• What you are asked to do: Edit the records below so that every "Screen dimensions" becomes "Display size", and keep everything else the same.

Entries for locating text and elements:
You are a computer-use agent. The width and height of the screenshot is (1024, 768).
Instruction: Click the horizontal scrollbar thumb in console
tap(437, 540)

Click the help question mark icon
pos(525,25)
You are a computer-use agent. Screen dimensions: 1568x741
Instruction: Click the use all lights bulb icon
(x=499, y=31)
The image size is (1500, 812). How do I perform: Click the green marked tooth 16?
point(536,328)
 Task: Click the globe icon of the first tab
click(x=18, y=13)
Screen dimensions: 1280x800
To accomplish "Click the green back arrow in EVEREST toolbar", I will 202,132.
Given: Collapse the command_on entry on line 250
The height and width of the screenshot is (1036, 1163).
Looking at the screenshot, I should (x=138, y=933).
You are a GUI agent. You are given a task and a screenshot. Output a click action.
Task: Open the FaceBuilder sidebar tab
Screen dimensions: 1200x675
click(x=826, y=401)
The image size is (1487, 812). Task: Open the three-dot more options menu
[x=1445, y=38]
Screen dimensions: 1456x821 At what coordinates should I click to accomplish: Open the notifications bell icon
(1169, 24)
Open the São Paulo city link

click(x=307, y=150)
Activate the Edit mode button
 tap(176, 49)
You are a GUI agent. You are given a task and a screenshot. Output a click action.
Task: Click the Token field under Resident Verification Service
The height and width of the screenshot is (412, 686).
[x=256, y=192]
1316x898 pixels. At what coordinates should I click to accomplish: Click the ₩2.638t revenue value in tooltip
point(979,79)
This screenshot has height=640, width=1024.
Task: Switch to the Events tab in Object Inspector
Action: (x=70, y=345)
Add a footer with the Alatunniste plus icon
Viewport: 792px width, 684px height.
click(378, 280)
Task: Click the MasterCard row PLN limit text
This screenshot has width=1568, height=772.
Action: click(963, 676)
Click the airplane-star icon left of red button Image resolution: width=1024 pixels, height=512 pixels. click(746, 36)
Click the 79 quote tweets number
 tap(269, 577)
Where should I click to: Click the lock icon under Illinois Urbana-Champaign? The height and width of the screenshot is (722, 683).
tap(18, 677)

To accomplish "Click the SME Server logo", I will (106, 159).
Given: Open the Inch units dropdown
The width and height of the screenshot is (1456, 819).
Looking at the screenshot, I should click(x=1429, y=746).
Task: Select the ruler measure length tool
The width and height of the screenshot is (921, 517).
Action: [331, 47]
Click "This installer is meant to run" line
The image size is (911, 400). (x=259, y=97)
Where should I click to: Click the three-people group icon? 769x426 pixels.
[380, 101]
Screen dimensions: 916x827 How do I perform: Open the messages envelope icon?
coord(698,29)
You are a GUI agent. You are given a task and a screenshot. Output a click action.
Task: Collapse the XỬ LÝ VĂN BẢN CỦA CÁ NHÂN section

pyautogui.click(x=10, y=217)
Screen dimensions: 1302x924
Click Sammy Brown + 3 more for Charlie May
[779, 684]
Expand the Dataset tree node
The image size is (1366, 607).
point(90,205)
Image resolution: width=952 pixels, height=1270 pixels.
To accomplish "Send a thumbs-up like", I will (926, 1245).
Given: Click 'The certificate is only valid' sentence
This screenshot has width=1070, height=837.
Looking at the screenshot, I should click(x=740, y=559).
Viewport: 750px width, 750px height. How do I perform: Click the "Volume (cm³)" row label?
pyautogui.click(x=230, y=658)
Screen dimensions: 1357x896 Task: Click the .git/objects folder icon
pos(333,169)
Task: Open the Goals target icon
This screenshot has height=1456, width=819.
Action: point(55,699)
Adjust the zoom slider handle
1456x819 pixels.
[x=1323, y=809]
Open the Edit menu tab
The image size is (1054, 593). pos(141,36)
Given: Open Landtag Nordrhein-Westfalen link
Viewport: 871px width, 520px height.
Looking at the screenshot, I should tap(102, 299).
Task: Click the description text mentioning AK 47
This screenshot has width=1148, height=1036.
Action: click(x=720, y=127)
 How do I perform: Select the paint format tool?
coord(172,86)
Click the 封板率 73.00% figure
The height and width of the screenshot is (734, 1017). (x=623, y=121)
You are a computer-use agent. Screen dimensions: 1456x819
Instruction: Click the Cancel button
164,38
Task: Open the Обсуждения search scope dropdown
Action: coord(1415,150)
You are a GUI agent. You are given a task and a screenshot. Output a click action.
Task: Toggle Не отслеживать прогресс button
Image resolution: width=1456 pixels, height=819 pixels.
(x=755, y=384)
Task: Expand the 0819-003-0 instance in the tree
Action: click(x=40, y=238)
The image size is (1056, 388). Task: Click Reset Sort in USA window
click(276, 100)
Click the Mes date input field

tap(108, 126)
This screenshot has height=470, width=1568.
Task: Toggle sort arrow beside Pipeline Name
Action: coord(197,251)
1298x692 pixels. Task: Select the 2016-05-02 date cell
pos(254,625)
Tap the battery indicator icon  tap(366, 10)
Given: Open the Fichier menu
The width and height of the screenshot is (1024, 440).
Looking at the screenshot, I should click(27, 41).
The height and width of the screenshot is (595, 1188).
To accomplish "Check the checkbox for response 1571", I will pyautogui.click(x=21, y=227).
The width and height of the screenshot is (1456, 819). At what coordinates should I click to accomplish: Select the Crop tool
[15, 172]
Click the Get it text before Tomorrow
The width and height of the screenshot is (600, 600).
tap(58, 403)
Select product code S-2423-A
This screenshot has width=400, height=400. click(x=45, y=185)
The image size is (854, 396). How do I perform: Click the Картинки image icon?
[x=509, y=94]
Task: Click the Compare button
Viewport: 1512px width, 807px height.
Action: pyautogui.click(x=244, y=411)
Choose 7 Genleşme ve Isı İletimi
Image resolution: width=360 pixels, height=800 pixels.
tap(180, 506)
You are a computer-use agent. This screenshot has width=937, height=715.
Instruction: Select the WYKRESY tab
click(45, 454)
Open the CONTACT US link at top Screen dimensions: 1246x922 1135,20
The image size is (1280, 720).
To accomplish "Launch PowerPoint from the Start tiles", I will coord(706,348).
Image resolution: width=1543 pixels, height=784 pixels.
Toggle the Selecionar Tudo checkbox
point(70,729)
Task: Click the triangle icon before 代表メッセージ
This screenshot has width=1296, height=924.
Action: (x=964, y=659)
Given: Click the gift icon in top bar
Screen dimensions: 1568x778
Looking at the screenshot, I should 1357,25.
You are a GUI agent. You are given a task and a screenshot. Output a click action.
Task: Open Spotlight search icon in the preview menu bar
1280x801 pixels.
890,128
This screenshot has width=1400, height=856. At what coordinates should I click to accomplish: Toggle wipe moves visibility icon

• Output for this task:
You are a computer-use agent. The width and height of the screenshot is (1024, 768).
Instruction: Click the horizontal scrollbar thumb in console
tap(437, 540)

Click the help question mark icon
pos(525,25)
You are a computer-use agent. Display size: 1568x741
Instruction: Click the use all lights bulb icon
(x=499, y=31)
The image size is (1500, 812). How do I perform: Click the green marked tooth 16?
point(536,328)
 Task: Click the globe icon of the first tab
click(x=18, y=13)
Display size: 1280x800
To accomplish "Click the green back arrow in EVEREST toolbar", I will 202,132.
Given: Collapse the command_on entry on line 250
The height and width of the screenshot is (1036, 1163).
Looking at the screenshot, I should (x=138, y=933).
You are a GUI agent. You are given a task and a screenshot. Output a click action.
Task: Open the FaceBuilder sidebar tab
Display size: 1200x675
click(x=826, y=401)
The image size is (1487, 812). Task: Open the three-dot more options menu
[x=1445, y=38]
Display size: 1456x821 At what coordinates should I click to accomplish: Open the notifications bell icon
(1169, 24)
Open the São Paulo city link

click(x=307, y=150)
Activate the Edit mode button
 tap(176, 49)
You are a GUI agent. You are given a task and a screenshot. Output a click action.
Task: Click the Token field under Resident Verification Service
The height and width of the screenshot is (412, 686).
[x=256, y=192]
1316x898 pixels. At what coordinates should I click to accomplish: Click the ₩2.638t revenue value in tooltip
point(979,79)
This screenshot has height=640, width=1024.
Task: Switch to the Events tab in Object Inspector
Action: (x=70, y=345)
Add a footer with the Alatunniste plus icon
Viewport: 792px width, 684px height.
click(378, 280)
Task: Click the MasterCard row PLN limit text
This screenshot has width=1568, height=772.
Action: click(963, 676)
Click the airplane-star icon left of red button Image resolution: width=1024 pixels, height=512 pixels. click(746, 36)
Click the 79 quote tweets number
 tap(269, 577)
Where should I click to: Click the lock icon under Illinois Urbana-Champaign? The height and width of the screenshot is (722, 683).
tap(18, 677)

To accomplish "Click the SME Server logo", I will (106, 159).
Given: Open the Inch units dropdown
The width and height of the screenshot is (1456, 819).
Looking at the screenshot, I should click(x=1429, y=746).
Task: Select the ruler measure length tool
The width and height of the screenshot is (921, 517).
Action: [331, 47]
Click "This installer is meant to run" line
The image size is (911, 400). (x=259, y=97)
Where should I click to: Click the three-people group icon? 769x426 pixels.
[380, 101]
Display size: 916x827 How do I perform: Open the messages envelope icon?
coord(698,29)
You are a GUI agent. You are given a task and a screenshot. Output a click action.
Task: Collapse the XỬ LÝ VĂN BẢN CỦA CÁ NHÂN section

pyautogui.click(x=10, y=217)
Display size: 1302x924
Click Sammy Brown + 3 more for Charlie May
[779, 684]
Expand the Dataset tree node
The image size is (1366, 607).
point(90,205)
Image resolution: width=952 pixels, height=1270 pixels.
To accomplish "Send a thumbs-up like", I will (926, 1245).
Given: Click 'The certificate is only valid' sentence
This screenshot has width=1070, height=837.
Looking at the screenshot, I should click(x=740, y=559).
Viewport: 750px width, 750px height. How do I perform: Click the "Volume (cm³)" row label?
pyautogui.click(x=230, y=658)
Display size: 1357x896 Task: Click the .git/objects folder icon
pos(333,169)
Task: Open the Goals target icon
This screenshot has height=1456, width=819.
Action: point(55,699)
Adjust the zoom slider handle
1456x819 pixels.
[x=1323, y=809]
Open the Edit menu tab
The image size is (1054, 593). pos(141,36)
Given: Open Landtag Nordrhein-Westfalen link
Viewport: 871px width, 520px height.
Looking at the screenshot, I should tap(102, 299).
Task: Click the description text mentioning AK 47
This screenshot has width=1148, height=1036.
Action: click(x=720, y=127)
 How do I perform: Select the paint format tool?
coord(172,86)
Click the 封板率 73.00% figure
The height and width of the screenshot is (734, 1017). (x=623, y=121)
You are a computer-use agent. Display size: 1456x819
Instruction: Click the Cancel button
164,38
Task: Open the Обсуждения search scope dropdown
Action: coord(1415,150)
You are a GUI agent. You are given a task and a screenshot. Output a click action.
Task: Toggle Не отслеживать прогресс button
Image resolution: width=1456 pixels, height=819 pixels.
(x=755, y=384)
Task: Expand the 0819-003-0 instance in the tree
Action: click(x=40, y=238)
The image size is (1056, 388). Task: Click Reset Sort in USA window
click(276, 100)
Click the Mes date input field

tap(108, 126)
This screenshot has height=470, width=1568.
Task: Toggle sort arrow beside Pipeline Name
Action: coord(197,251)
1298x692 pixels. Task: Select the 2016-05-02 date cell
pos(254,625)
Tap the battery indicator icon  tap(366, 10)
Given: Open the Fichier menu
The width and height of the screenshot is (1024, 440).
Looking at the screenshot, I should click(27, 41).
The height and width of the screenshot is (595, 1188).
To accomplish "Check the checkbox for response 1571", I will pyautogui.click(x=21, y=227).
The width and height of the screenshot is (1456, 819). At what coordinates should I click to accomplish: Select the Crop tool
[15, 172]
Click the Get it text before Tomorrow
The width and height of the screenshot is (600, 600).
tap(58, 403)
Select product code S-2423-A
This screenshot has width=400, height=400. click(x=45, y=185)
The image size is (854, 396). How do I perform: Click the Картинки image icon?
[x=509, y=94]
Task: Click the Compare button
Viewport: 1512px width, 807px height.
Action: pyautogui.click(x=244, y=411)
Choose 7 Genleşme ve Isı İletimi
Image resolution: width=360 pixels, height=800 pixels.
tap(180, 506)
You are a computer-use agent. This screenshot has width=937, height=715.
Instruction: Select the WYKRESY tab
click(45, 454)
Open the CONTACT US link at top Display size: 1246x922 1135,20
The image size is (1280, 720).
To accomplish "Launch PowerPoint from the Start tiles", I will coord(706,348).
Image resolution: width=1543 pixels, height=784 pixels.
Toggle the Selecionar Tudo checkbox
point(70,729)
Task: Click the triangle icon before 代表メッセージ
This screenshot has width=1296, height=924.
Action: (x=964, y=659)
Given: Click the gift icon in top bar
Display size: 1568x778
Looking at the screenshot, I should 1357,25.
You are a GUI agent. You are given a task and a screenshot. Output a click action.
Task: Open Spotlight search icon in the preview menu bar
1280x801 pixels.
890,128
This screenshot has width=1400, height=856. At what coordinates should I click to accomplish: Toggle wipe moves visibility icon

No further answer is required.